A quarentena, com suas limitações impostas, tem gerado um subgênero televisivo: a programação realizada dentro das casas dos artistas. O desafio para quem se aventura nestes novos programas é o de gerar formatos interessantes que sejam feitos com equipe menor, demandando menos estrutura técnica. É um obstáculo e tanto, pois exige uma criatividade que consiga se provar frente à escassez de recursos.
Neste novo subgênero, várias atrações televisivas têm sido geradas ou reformuladas: o Conversa com Bial passou a ser feito via teleconferência; Sinta-se em casa, de Marcelo Adnet, traz pequenas pílulas de humor sobre o noticiário político. Mas este texto é sobre uma comédia do cotidiano que tira sarro justamente do que a quarentena tem de mais sem graça, o interminável fazer nada. Falo aqui de Diário de um confinado, seriado protagonizado por Bruno Mazzeo, realizado em parceria com sua mulher, Joana Jabace, na direção, e gravado no apartamento onde o casal vive com os filhos.
Disponibilizado no serviço de streaming da Globoplay, Diário de um confinado tem também exibições no Multishow e na Globo.

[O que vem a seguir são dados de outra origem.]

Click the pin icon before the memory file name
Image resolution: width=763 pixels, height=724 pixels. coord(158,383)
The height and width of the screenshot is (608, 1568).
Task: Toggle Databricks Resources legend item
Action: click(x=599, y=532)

A série apresenta, em episódios curtos de dez minutos, a rotina de um homem de classe média chamado Murilo, que se vê preso em seu apartamento (que dá a impressão de ser um loft) durante os longos meses quarentenado.
Na casa dos 40 anos, Murilo é claramente um homem mimado: não sabe fazer nada em casa e é superprotegido pela mãe (Renata Sorrah), extremamente neurótica com a proteção do rebento, e pela tia (Arlete Salles), que o chama de Murilinho. Assim, “Murilinho” interage apenas com elas, com a psicóloga (numa participação bastante engraçada de Fernanda Torres), com alguns amigos e com a vizinha mal-humorada (Débora Bloch, que mora no mesmo prédio que Mazzeo e Joana Jabace, o que facilitou sua participação). A série ainda tem participações luxuosas de Lúcio Mauro Filho, Lázaro Ramos e Matheus Natchergaele.
Muito bem produzida em sua proposta, Diário de um confinado tem um certo tom de white people problems, mas mesmo assim, consegue arrancar risadas com algumas boas sacadas e ótimas performances. Numa das tiradas mais hilárias, Murilo diz que sua mãe é uma fonte extremamente confiável, pois sempre repassa fake news. Noutro episódio memorável, Murilo se aventura, via teleconferência, num encontro amoroso aparvalhado com a atriz Luciana Paes, um dos grandes nomes do humor atual.
Muito bem produzida em sua proposta, Diário de um confinado tem um certo tom de white people problems, mas mesmo assim, consegue arrancar risadas com algumas boas sacadas e ótimas performances.
Outro trunfo da série é a direção de fotografia com um tom que lembra as gravações amadoras, priorizando luzes e enquadramentos como se estivéssemos de fato vivendo a vida de Murilo. Todos os episódios são pontuados por uma espécie de solilóquio, em que o personagem principal dialoga com uma câmera, como se ele mesmo estivesse gravando o seu diário. Numa boa sacada, ele liga e desliga esta câmera ao fim de cada encontro – trazendo uma sensação de produção low-profile, totalmente condizente com a premissa da série.
Parte da graça de Diário de um confinado está no recurso que Bruno Mazzeo usa de quebra da quarta parede: a cada momento em que algo absurdo transcorre na sua rotina, ele vira para a câmera de soslaio, como se fizesse algum comentário debochado apenas com o olhar. Estabelece ali uma relação de cumplicidade com o espectador, que precisa entrar no jogo da narrativa para captar boa parte da graça do roteiro.
O Murilo de Bruno Mazzeo, de fato, é bem construído e explora bem um humor auto depreciativo que, ao que me parece, não é muito típico nos personagens deste humorista (ele despontou no filme E aí… comeu?, de 2012). Numa espécie de autocrítica, Murilo tem um deboche fino sobre a própria situação – ele sabe, claramente, que é uma espécie de “esquerdomacho” (a julgar pelos signos espalhados pela casa), despreparado para viver sozinho e atrapalhado em tudo que concerne sua sobrevivência. Não sabemos qual seu trabalho, mas imagina-se que seja um publicitário ou cineasta (mais uma vez, a julgar pelos objetos da casa). Murilo, aliás, tem empregada doméstica (que está afastada) e pede dicas a ela até para saber reconhecer um pacote de farinha de trigo, e precisa de ajuda da mãe e da tia até para fazer arroz.
Se Diário de um confinado não é o programa mais original deste subgênero da quarentena, pelo menos rende boas risadas e uma boa dose de identificação para o espectador entediado.